The historychange event in GTM Preview Mode

As the name implies, there is also a v1 version of the event, simply called gtm.historyChange.

Both are triggered whenever the URL of a page changes without a full page reload in the browser. That usually happens in Single Page Applications (SPA). They are very helpful there, because if you don’t have regular page load but still want to track like you do, you’ll need some sort of signal to detect the URL change. That’s what gtm.historyChange and gtm.historyChange-v2 are for.

Google Tag Manager: gtm.historyChange (the original v1)

The usual event gtm.historyChange without the -v2 suffix is triggered by Google Tag Manager if you have a trigger in your container that listens for a History Change.

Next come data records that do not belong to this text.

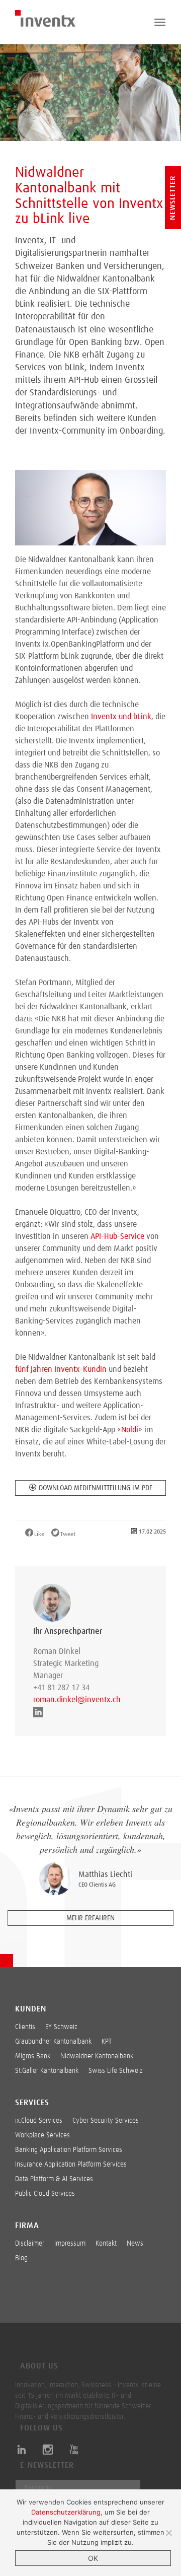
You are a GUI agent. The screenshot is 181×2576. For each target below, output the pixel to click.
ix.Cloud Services (38, 2120)
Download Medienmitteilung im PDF (95, 1488)
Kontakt (106, 2243)
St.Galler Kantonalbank (46, 2070)
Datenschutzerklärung (66, 2512)
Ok (93, 2558)
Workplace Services (42, 2135)
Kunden (30, 2009)
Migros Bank (32, 2056)
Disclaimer (29, 2243)
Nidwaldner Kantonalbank (96, 2056)
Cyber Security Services (105, 2120)
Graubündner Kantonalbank (53, 2041)
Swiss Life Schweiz (115, 2070)
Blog (21, 2258)
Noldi (129, 1430)
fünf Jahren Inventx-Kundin (61, 1369)
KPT (107, 2041)
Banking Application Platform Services (68, 2149)
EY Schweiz (61, 2027)
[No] (168, 2533)
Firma (27, 2225)
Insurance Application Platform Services (71, 2164)
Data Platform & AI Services (54, 2179)
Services (32, 2103)
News (135, 2243)
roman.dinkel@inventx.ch (71, 1700)
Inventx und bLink (121, 717)
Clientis (25, 2027)
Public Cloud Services (45, 2193)
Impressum (69, 2243)
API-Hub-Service (117, 1236)
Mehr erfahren (90, 1918)
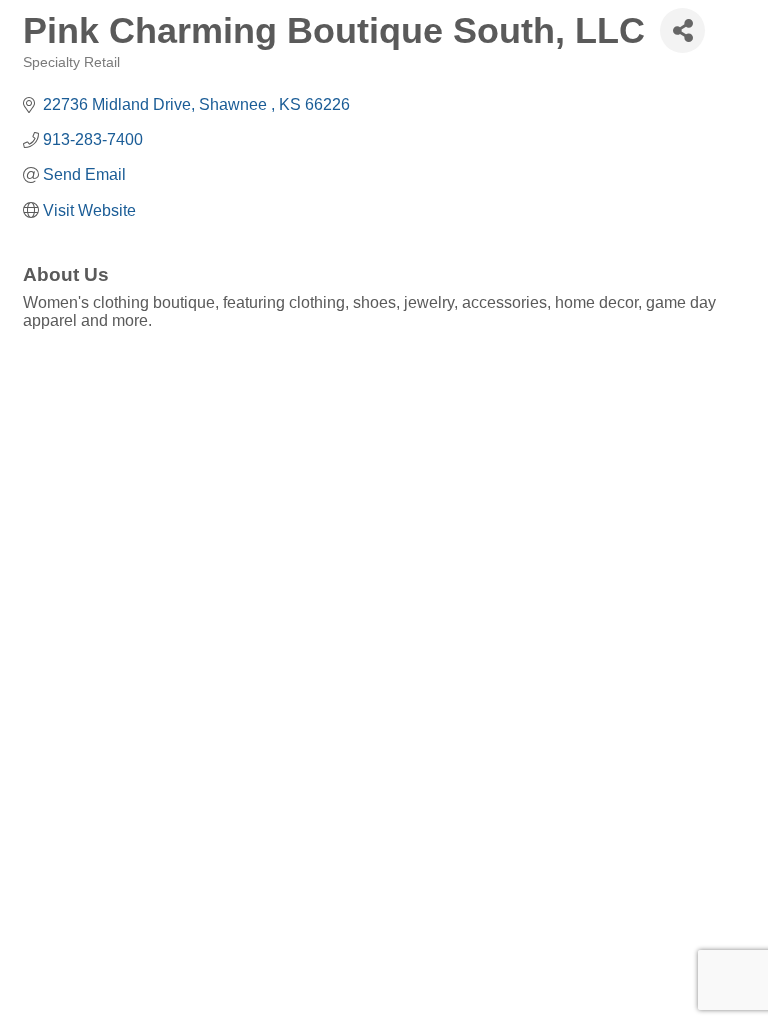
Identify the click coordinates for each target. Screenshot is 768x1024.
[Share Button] (682, 30)
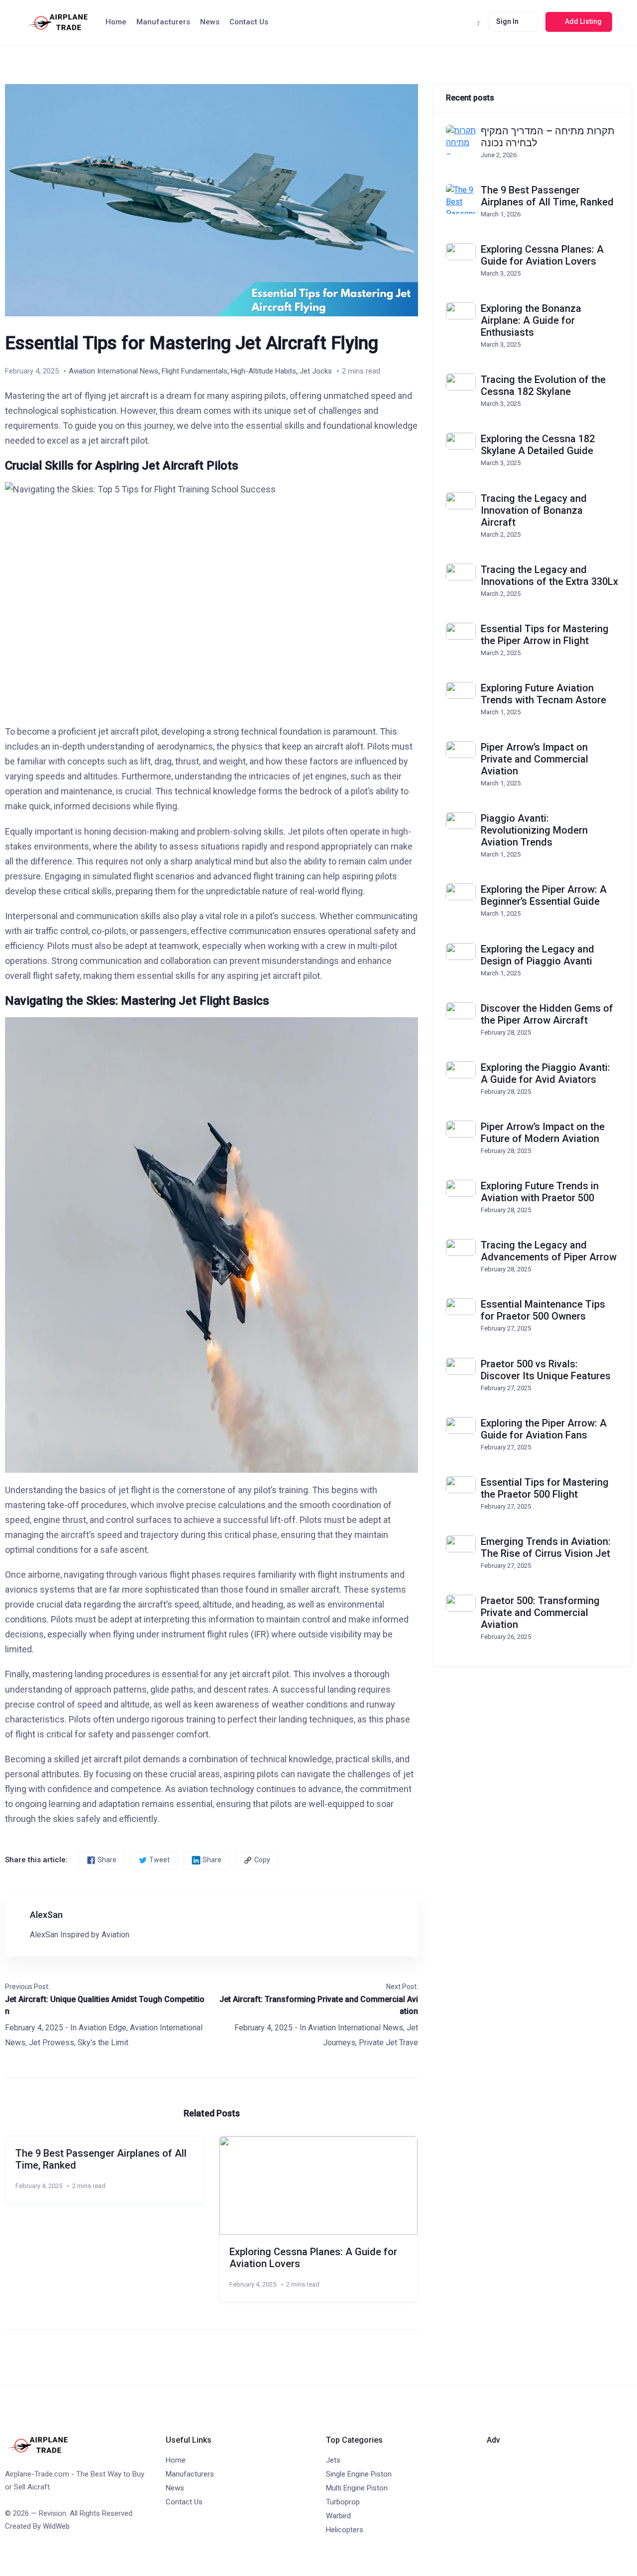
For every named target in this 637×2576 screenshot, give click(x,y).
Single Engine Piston (359, 2474)
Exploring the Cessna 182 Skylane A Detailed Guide (538, 445)
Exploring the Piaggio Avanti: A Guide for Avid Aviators (545, 1073)
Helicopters (344, 2529)
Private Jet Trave (388, 2042)
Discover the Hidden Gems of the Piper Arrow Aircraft (547, 1014)
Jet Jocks (316, 371)
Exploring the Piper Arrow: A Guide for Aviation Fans (544, 1429)
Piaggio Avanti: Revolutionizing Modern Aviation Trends (534, 830)
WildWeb (56, 2526)
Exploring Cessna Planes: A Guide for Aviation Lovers (542, 255)
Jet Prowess (51, 2042)
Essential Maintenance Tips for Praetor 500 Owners (543, 1310)
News (209, 21)
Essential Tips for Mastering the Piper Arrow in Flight (545, 635)
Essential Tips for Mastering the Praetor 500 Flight (545, 1488)
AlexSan (46, 1914)
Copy (262, 1860)
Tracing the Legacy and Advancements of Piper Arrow (549, 1251)
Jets (333, 2460)
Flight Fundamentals (194, 371)
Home (116, 21)
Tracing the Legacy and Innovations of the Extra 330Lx (549, 575)
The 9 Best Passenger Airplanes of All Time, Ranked (547, 196)
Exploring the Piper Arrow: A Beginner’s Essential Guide (544, 895)
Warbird (338, 2515)
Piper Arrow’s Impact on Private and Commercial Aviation (534, 759)
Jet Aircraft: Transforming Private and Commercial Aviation (318, 2005)
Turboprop (343, 2501)
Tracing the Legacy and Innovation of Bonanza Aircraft (534, 510)
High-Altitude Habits (263, 371)
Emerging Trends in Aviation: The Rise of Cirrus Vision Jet (546, 1547)
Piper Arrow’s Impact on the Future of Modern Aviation (543, 1133)
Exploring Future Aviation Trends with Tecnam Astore (543, 694)
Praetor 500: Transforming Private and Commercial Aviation (540, 1612)
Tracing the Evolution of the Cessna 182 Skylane (543, 385)
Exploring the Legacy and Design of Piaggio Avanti (537, 955)
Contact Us (248, 21)
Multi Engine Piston (357, 2487)
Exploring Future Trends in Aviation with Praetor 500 (540, 1192)
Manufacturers (163, 21)
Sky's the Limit (103, 2042)
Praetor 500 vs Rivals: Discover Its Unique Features (546, 1370)
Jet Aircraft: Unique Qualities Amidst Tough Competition (105, 2005)
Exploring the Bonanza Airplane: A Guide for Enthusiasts (531, 320)
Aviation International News (113, 371)
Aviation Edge (102, 2027)
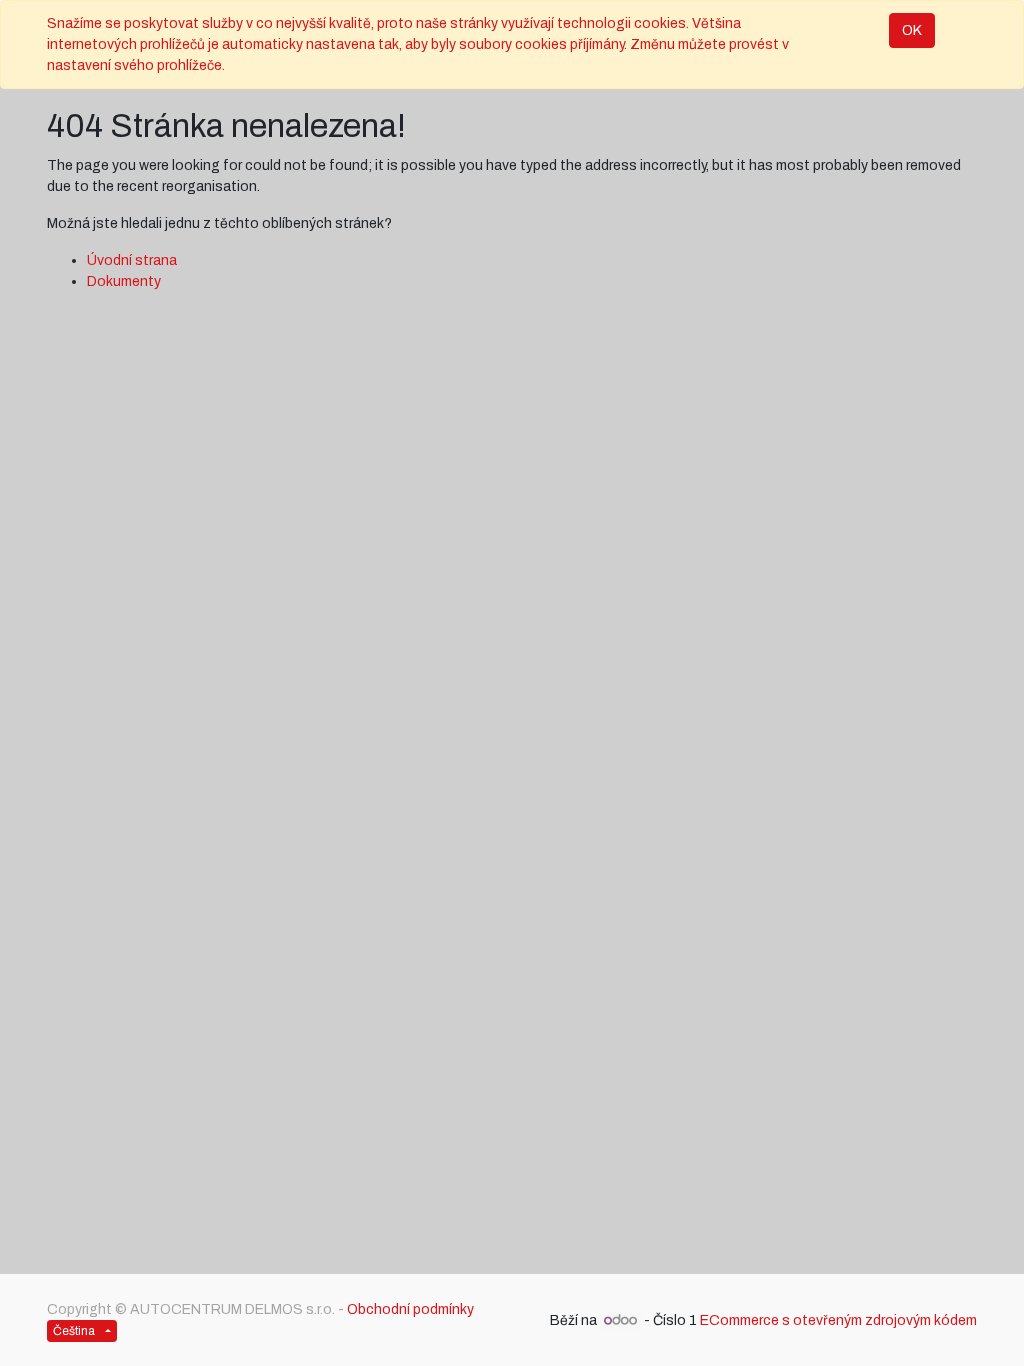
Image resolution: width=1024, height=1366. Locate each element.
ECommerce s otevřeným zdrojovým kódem (838, 1320)
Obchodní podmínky (410, 1309)
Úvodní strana (132, 260)
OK (912, 30)
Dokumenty (124, 281)
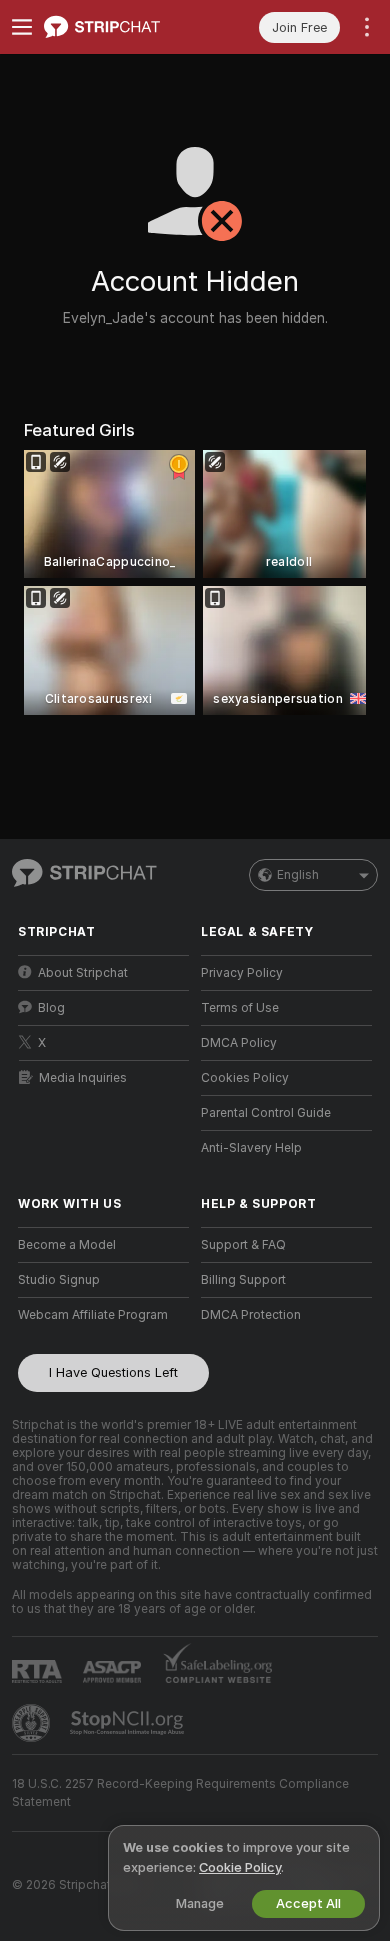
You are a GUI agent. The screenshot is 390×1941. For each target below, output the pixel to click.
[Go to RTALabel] (39, 1671)
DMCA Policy (239, 1043)
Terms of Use (240, 1008)
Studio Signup (59, 1280)
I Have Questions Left (113, 1372)
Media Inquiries (83, 1078)
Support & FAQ (243, 1245)
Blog (51, 1008)
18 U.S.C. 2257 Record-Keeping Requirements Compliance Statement (180, 1793)
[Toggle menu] (22, 27)
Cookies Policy (245, 1078)
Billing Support (243, 1280)
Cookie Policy (240, 1867)
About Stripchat (83, 973)
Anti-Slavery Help (251, 1148)
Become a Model (67, 1245)
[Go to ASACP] (114, 1672)
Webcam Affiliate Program (93, 1315)
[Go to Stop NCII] (129, 1723)
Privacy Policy (242, 973)
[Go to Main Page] (119, 27)
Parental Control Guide (266, 1113)
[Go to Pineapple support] (33, 1723)
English (298, 875)
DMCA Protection (251, 1315)
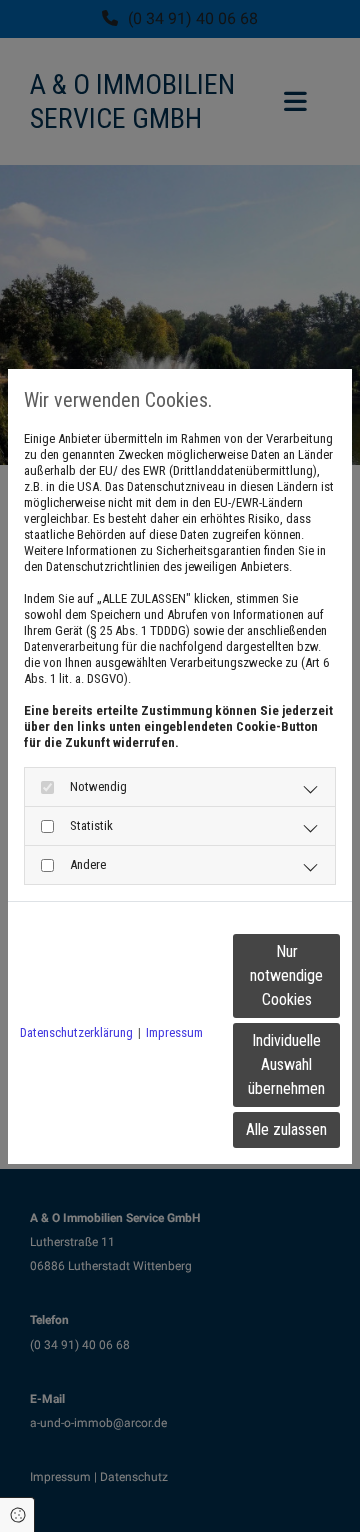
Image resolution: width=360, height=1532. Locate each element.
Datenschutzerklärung (76, 1032)
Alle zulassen (286, 1129)
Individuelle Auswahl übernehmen (286, 1064)
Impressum (174, 1032)
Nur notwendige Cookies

GA4 Enhanced Measurement: gtm.historyChange-v2

The gtm.historyChange-v2 event is part of Google Analytics 4’s Enhanced Measurement, i. e. the useful events besides regular pageviews that GA4 collects automatically.

Since this functionality is part of GA4, it works independently of Google Tag Manager and if you have a GA4 tag implemented through GTM and an active History Change trigger somewhere in the container, you’ll see both gtm.historyChange and gtm.historyChange-v2 events.

How to switch gtm.historyChange-v2 on or off

The setting to disable the gtm.historyChange-v2 events is buried in the Data Stream settings in the GA4 admin UI.

Go into your property settings and click on your Web Data Stream:

Click the cog icon to configure the settings for the Enhanced Measurement:

Under the pageview line, click “Show advanced settings”. If you uncheck the box and hit save, gtm.historyChange-v2 will no longer appear in the dataLayer and the event won’t be automatically tracked to GA4.

Edge cases

Especially if you are working with a very old Single Page Application, it might not use the modern History Browser API. In that case, the browser will not trigger pushState event and there won’t be any subsequent historyChange events in dataLayer.

Also if the URL doesn’t change even though the page content changes, there’s no history change to trigger an event for.

In both cases you should ask for a dataLayer event triggered by application, not by GTM or GA4. A detailed guide on tracking Single Page Applications can be found over at Julian’s MeasureSchool blog.